NU-Muhammadiyah and many other organizations are complement to each other. But all of the follow the Indonesian Islamic orthodoxy that consists of three aspects: first, the Ash’ariyah theology; second, Syafi’i school of Islamic jurisprudence; and third Ghazalian Sufism. Despite the fact that all of them follow the Ahl al-Sunnah wa al-Jama’ah (Sunni), each of them put a special emphasis on certain aspects of Indonesian Islamic orthodoxy.

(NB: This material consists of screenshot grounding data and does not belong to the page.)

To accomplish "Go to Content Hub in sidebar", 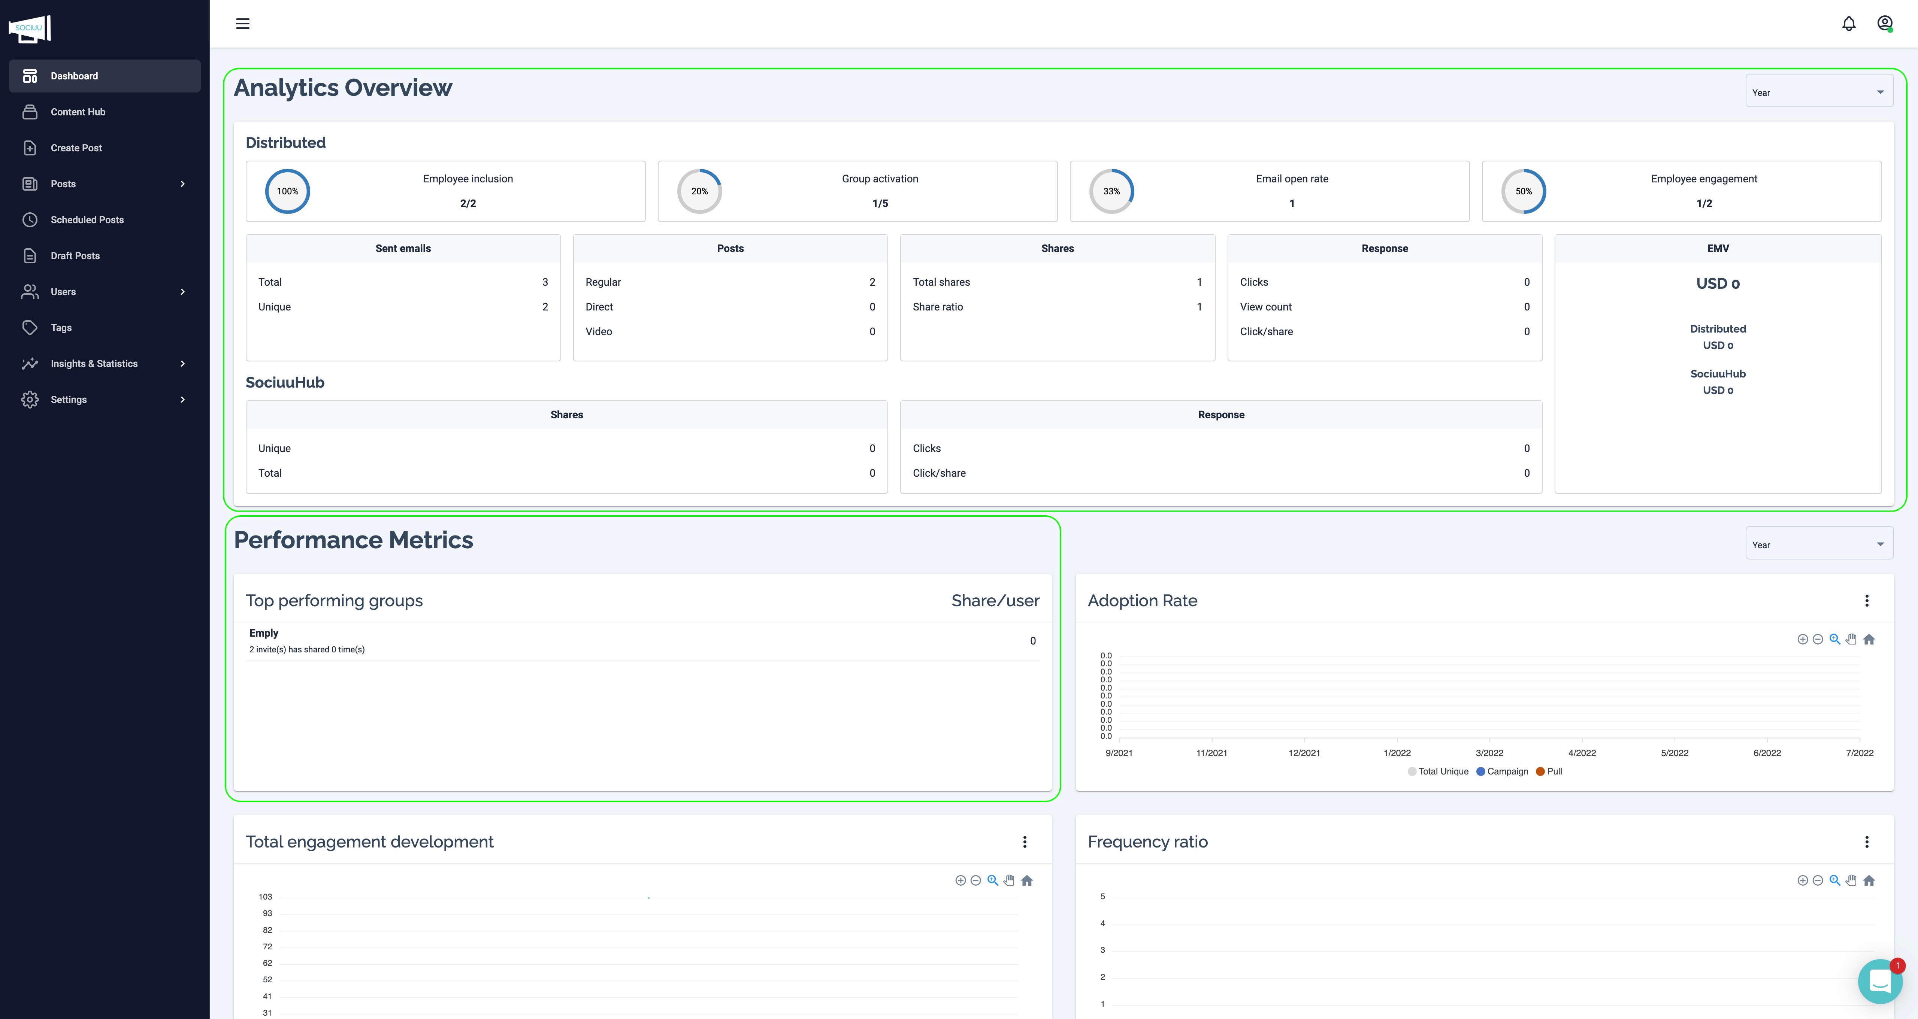I will [x=78, y=112].
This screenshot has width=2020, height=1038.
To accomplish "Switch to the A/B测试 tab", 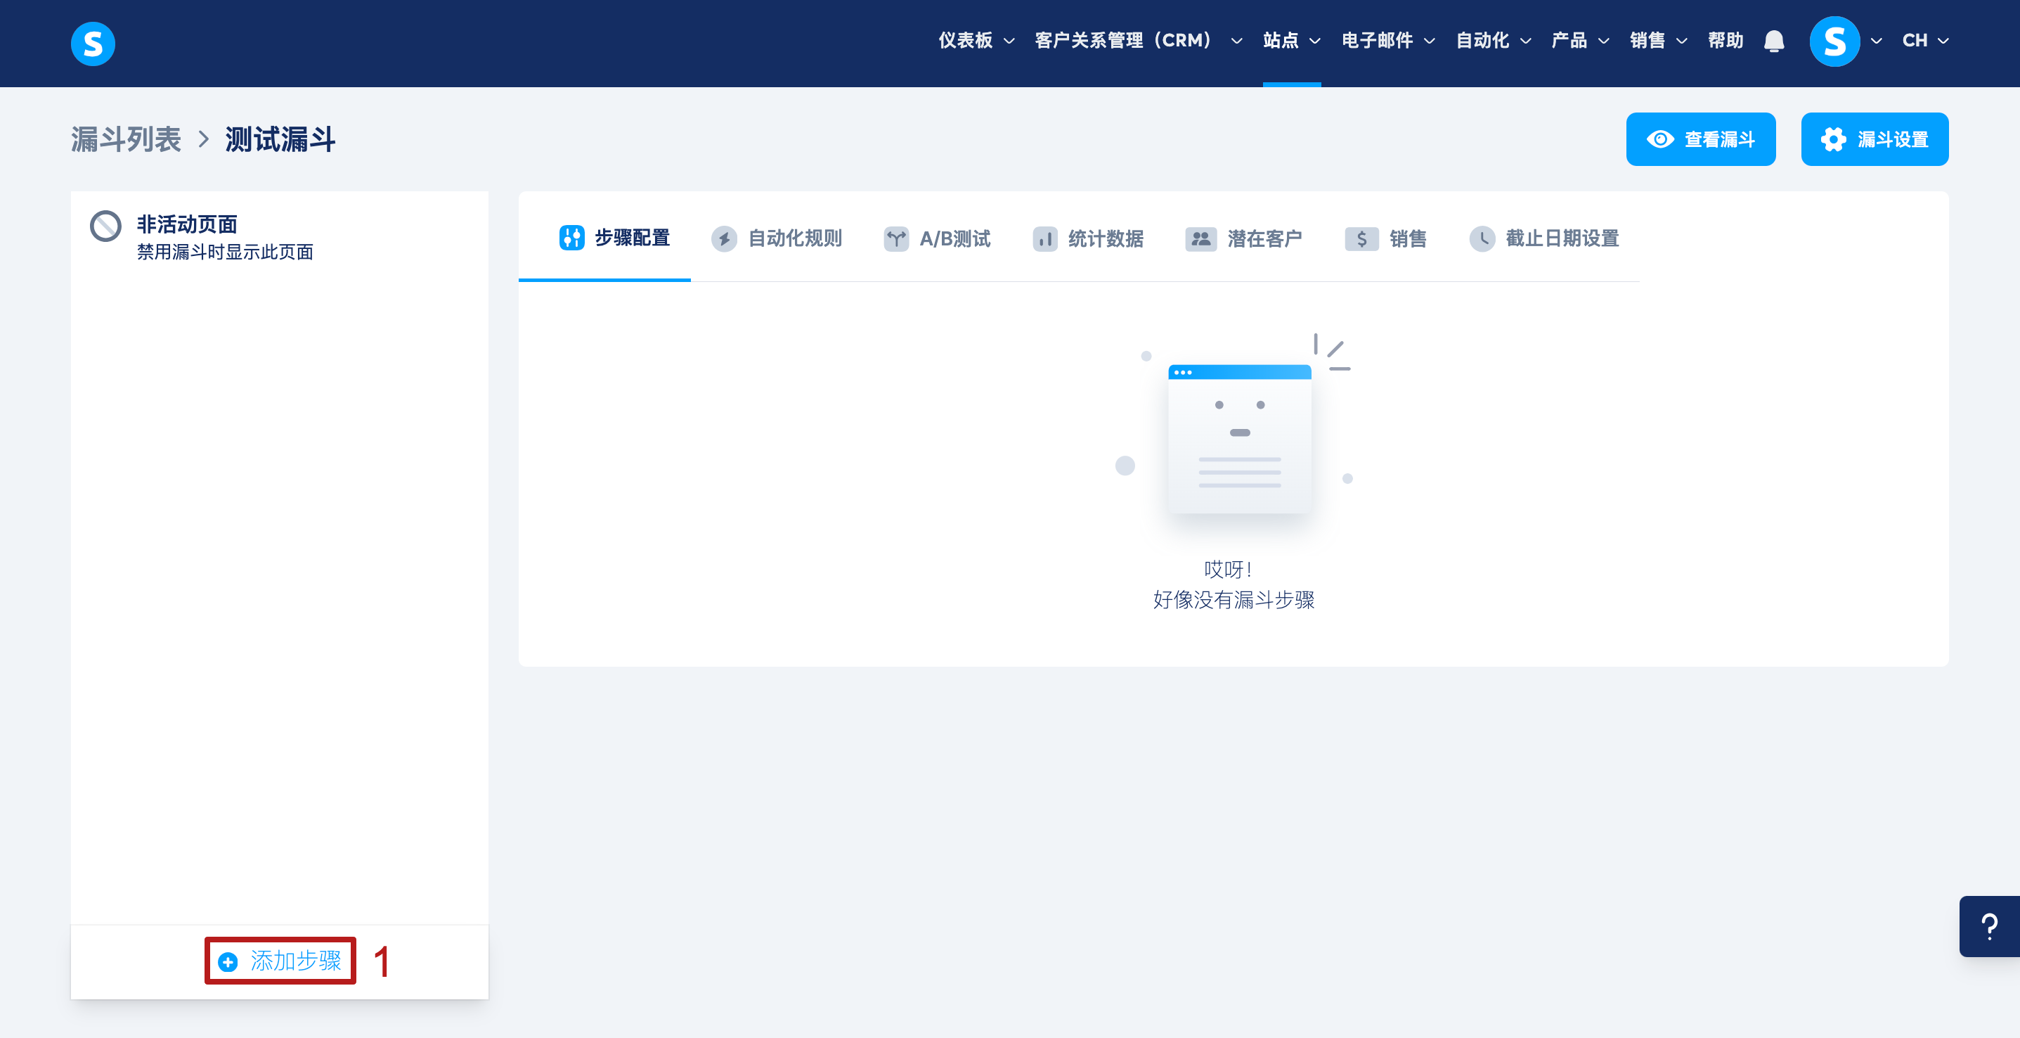I will (x=937, y=239).
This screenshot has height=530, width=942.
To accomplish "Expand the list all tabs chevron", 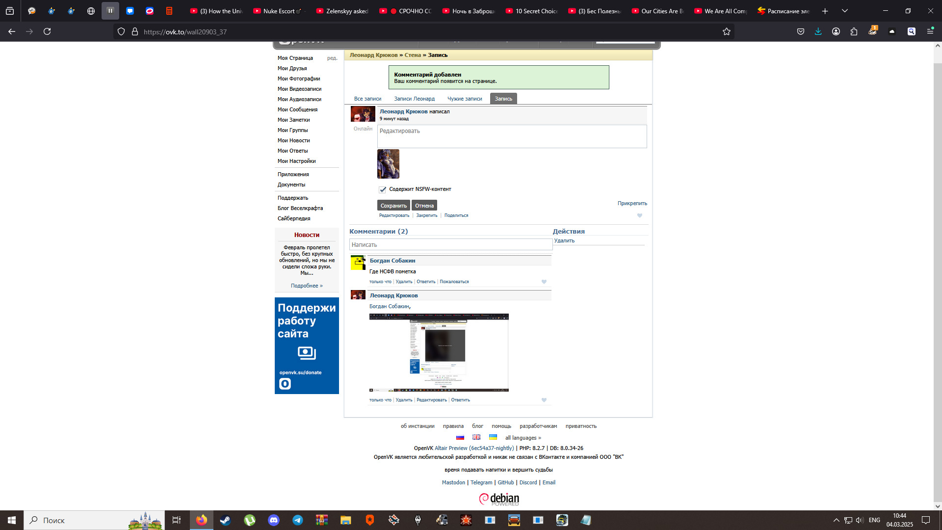I will [845, 11].
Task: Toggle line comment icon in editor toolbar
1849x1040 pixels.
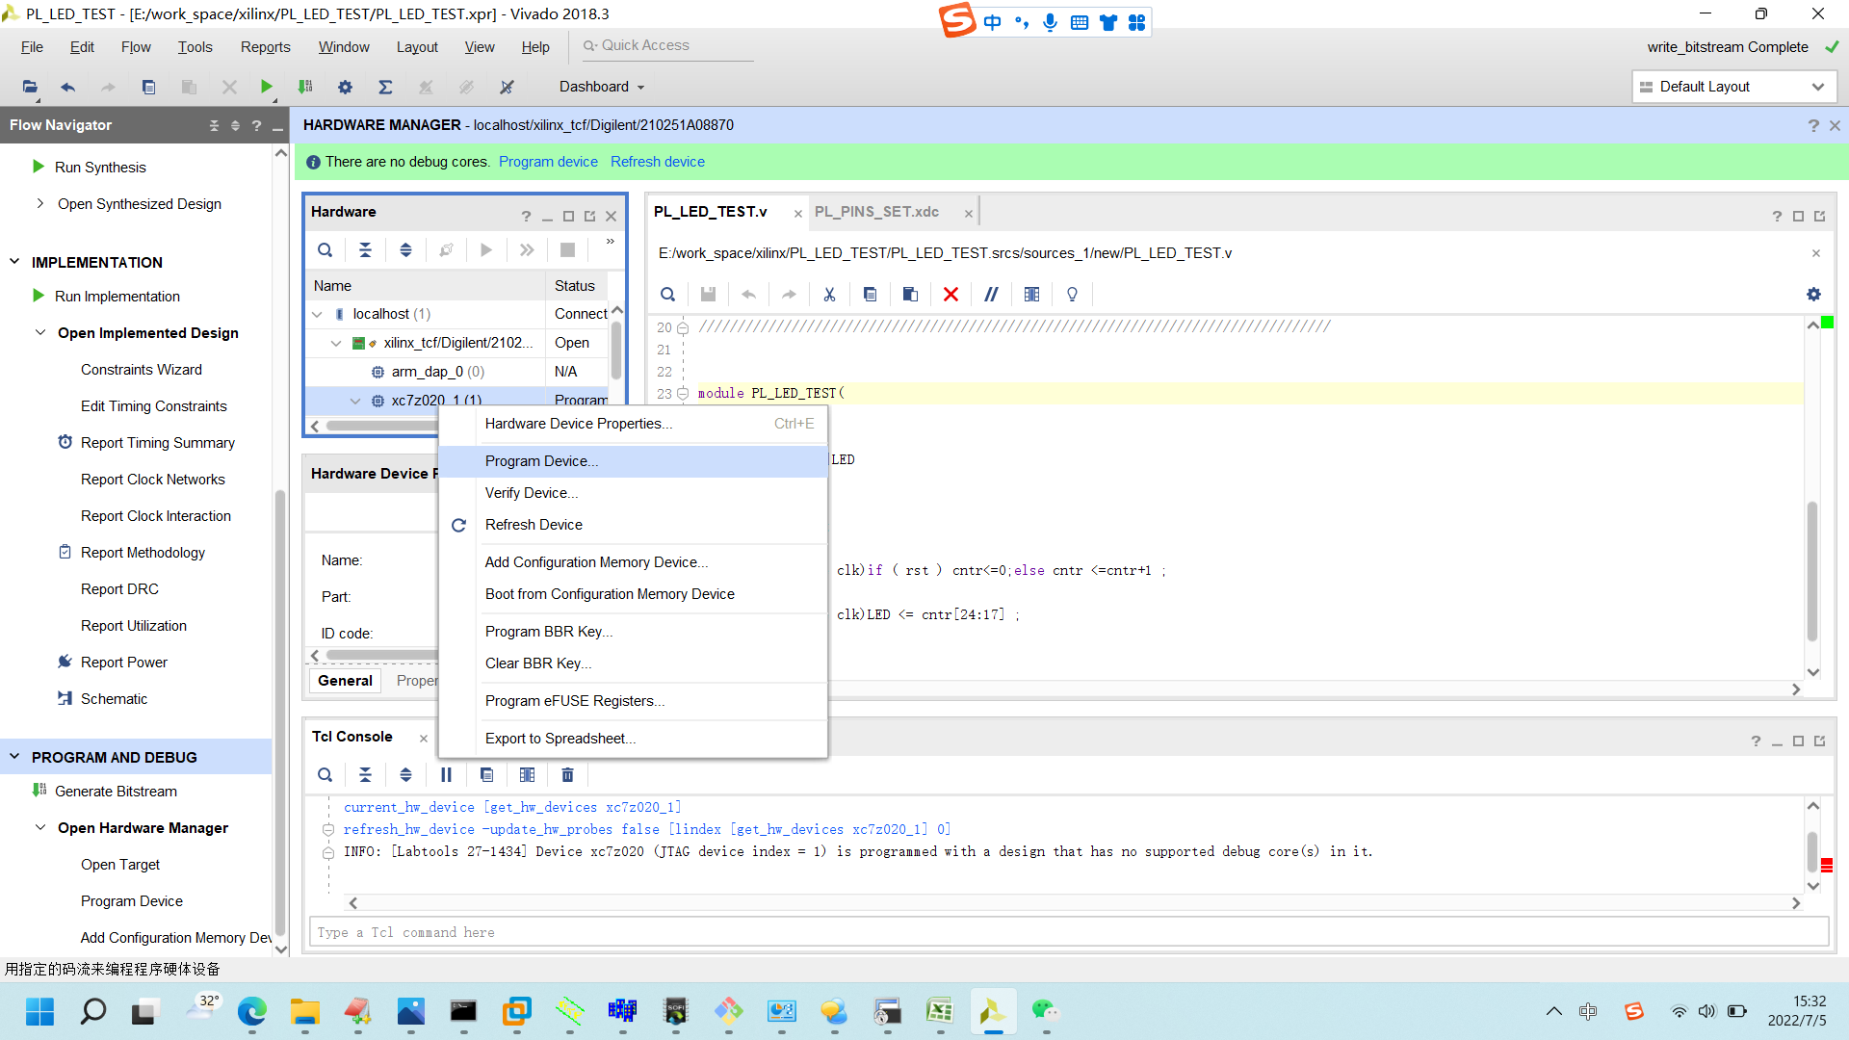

Since the rise of Indonesian nationalism in the early decades of the twentieth century. Many leaders of Muslim organizations in those decades were involved in the nationalist movements. K.H. Basuni Imran, an ulama from Sambas, West Kalimantan, sent a letter to the famous Egytian reformist Shaykh Muhammad Rashid Rida, asking his advise whether nationalism was acceptable in Islam. Giving his long answer in the al-Manar journal, Rida maintained that nationalism was accepted in Islam based on the principle hubb al-watan min al-iman, love one’s country is a part of belief. Since there was not much discussion among the Indonesian ‘ulama’; (religious) nationalism is considered compatible with Islam.
Still in the further development of Indonesian political field the wasatiyyah paradigm has been translated into the adoption by Muslim leaders of the basis of the state or national ideology of Pancasila (‘five pillars’). The Pancasila, adopted during the days of the proclamation of Indonesian independence on August 17, 1945, has been (and still is) the common platform among peoples of different religious, social, and cultural backgrounds in the country.
With the same token, Muslims also accept the Unitary State of Indonesia (NKRI), the 1945 Constitution, and the BhinnekaTunggal Ika (Diversity in Unity. Together with the acceptance of Pancasila, they are the four basic principles of the Indonesian state, which Muslim leader considered them as the ‘final struggles’ of Indonesian Muslims.
With the acceptance of compatibility between Islam and nationalis as well as the commitment to the four basic principles of the Indonesian state, there is not much room for such idea as the khilafah (caliphate) or the dawlah Islamiyah (Islamic state). The two forms of the state proposed by the Islamists are conspicously absent in the religio-intellectual discourse of mainstream Indonesian Muslim organizations, leaders and thinkers.